- TEXTABSCHNITT:
__________________________________________________
Unser Redebeitrag auf der Demo „Gemeinsam gegen sexualisierte Gewalt“ am 12.08.2022:

Jeden Tag werden Frauen und weiblich gelesene Personen Opfer von patriarchaler Gewalt. Jeden Tag werden Frauen belästigt, herabgewürdigt, Opfer sexueller Übergriffe bis hin zu Vergewaltigungen und Mord. Die Täter sind in aller Regel Männer. Jeden Tag machen Männer Frauen und weiblich gelesene Personen zu Objekten. Jede wird es kennen: Ist man z.B. Abends mit einem Typen unterwegs wird man weniger oft von anderen Typen angelabert, bedrängt und belästigt. Sexistisches Verhalten von Männern ist gesellschaftliche Normalität, die Regel, nicht die Ausnahme, hat also eine gesellschaftliche Struktur. Wir möchten nachzeichnen, was diese Struktur ist und wie sie mit sexualisierter Gewalt zusammenhängt.
__________________________________________________
- ZEILEN:
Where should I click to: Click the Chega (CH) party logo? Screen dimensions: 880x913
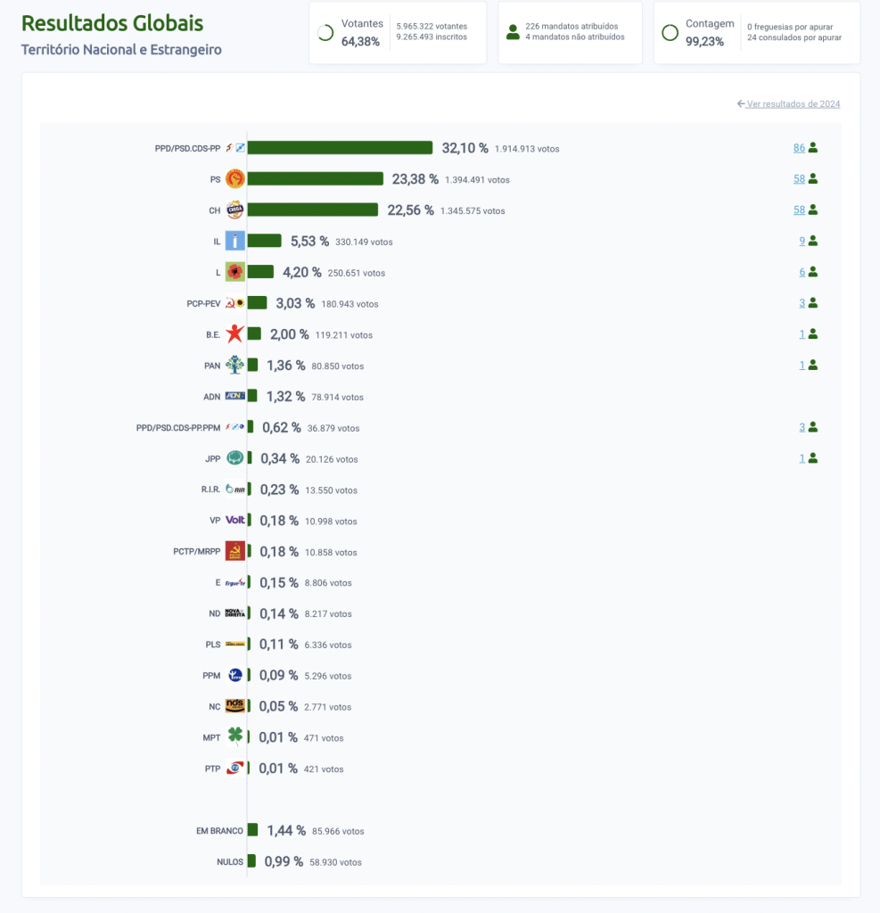tap(234, 210)
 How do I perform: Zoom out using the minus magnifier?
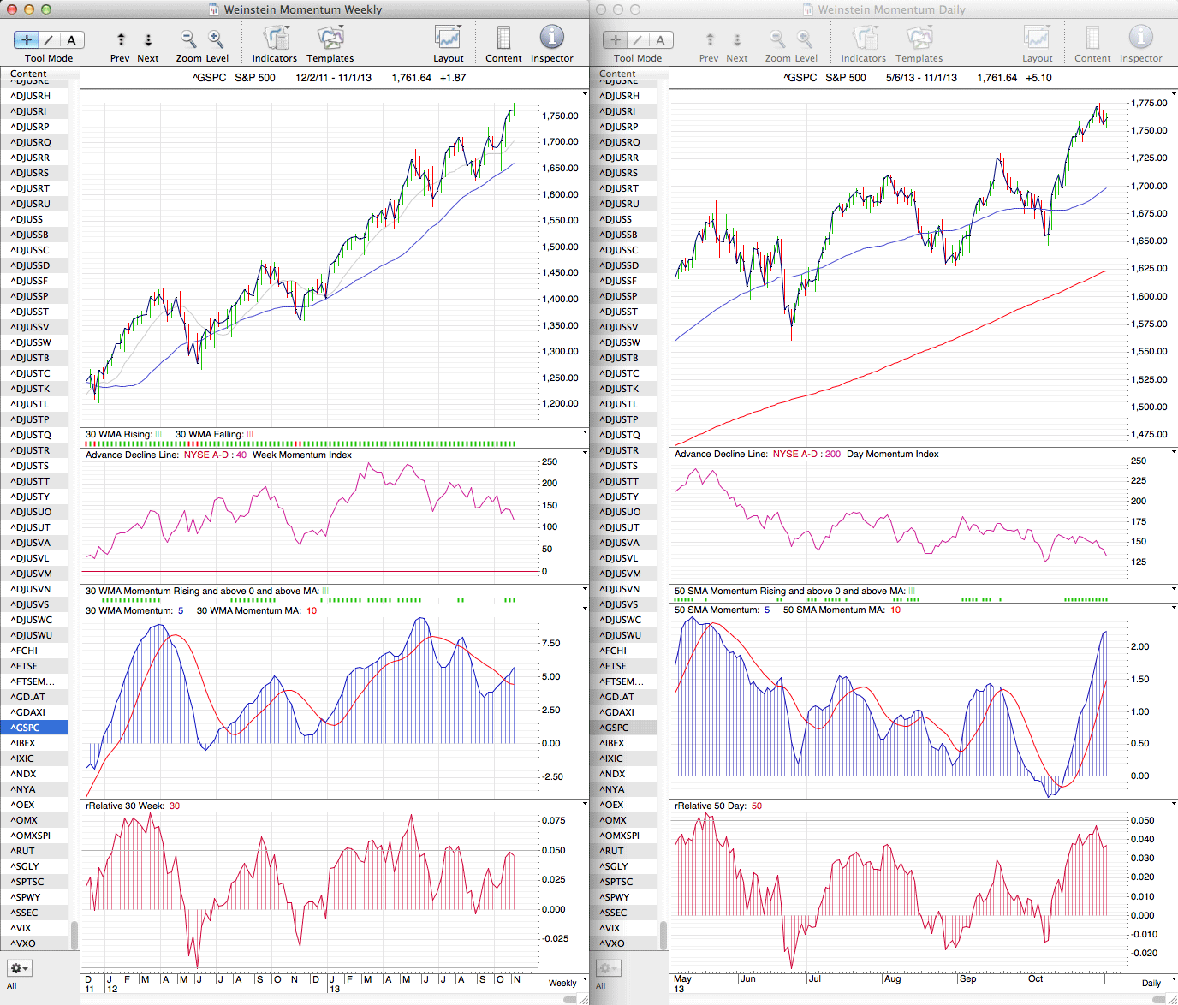(187, 39)
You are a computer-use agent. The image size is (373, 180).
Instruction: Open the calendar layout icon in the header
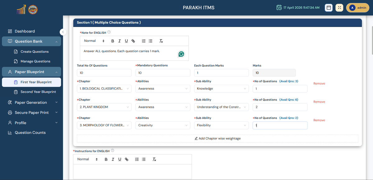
__________________________________________________
- AUSZUFÜHRENDE AUFGABE: Kannst du aus dem Redebeitrag den Teil wörtlich abschreiben, der mit den Worten „Jeden Tag werden Frauen und“ beginnt und mit „sexualisierter Gewalt zusammenhängt.“ endet?

- KORREKTE AUSGABE:
Jeden Tag werden Frauen und weiblich gelesene Personen Opfer von patriarchaler Gewalt. Jeden Tag werden Frauen belästigt, herabgewürdigt, Opfer sexueller Übergriffe bis hin zu Vergewaltigungen und Mord. Die Täter sind in aller Regel Männer. Jeden Tag machen Männer Frauen und weiblich gelesene Personen zu Objekten. Jede wird es kennen: Ist man z.B. Abends mit einem Typen unterwegs wird man weniger oft von anderen Typen angelabert, bedrängt und belästigt. Sexistisches Verhalten von Männern ist gesellschaftliche Normalität, die Regel, nicht die Ausnahme, hat also eine gesellschaftliche Struktur. Wir möchten nachzeichnen, was diese Struktur ist und wie sie mit sexualisierter Gewalt zusammenhängt.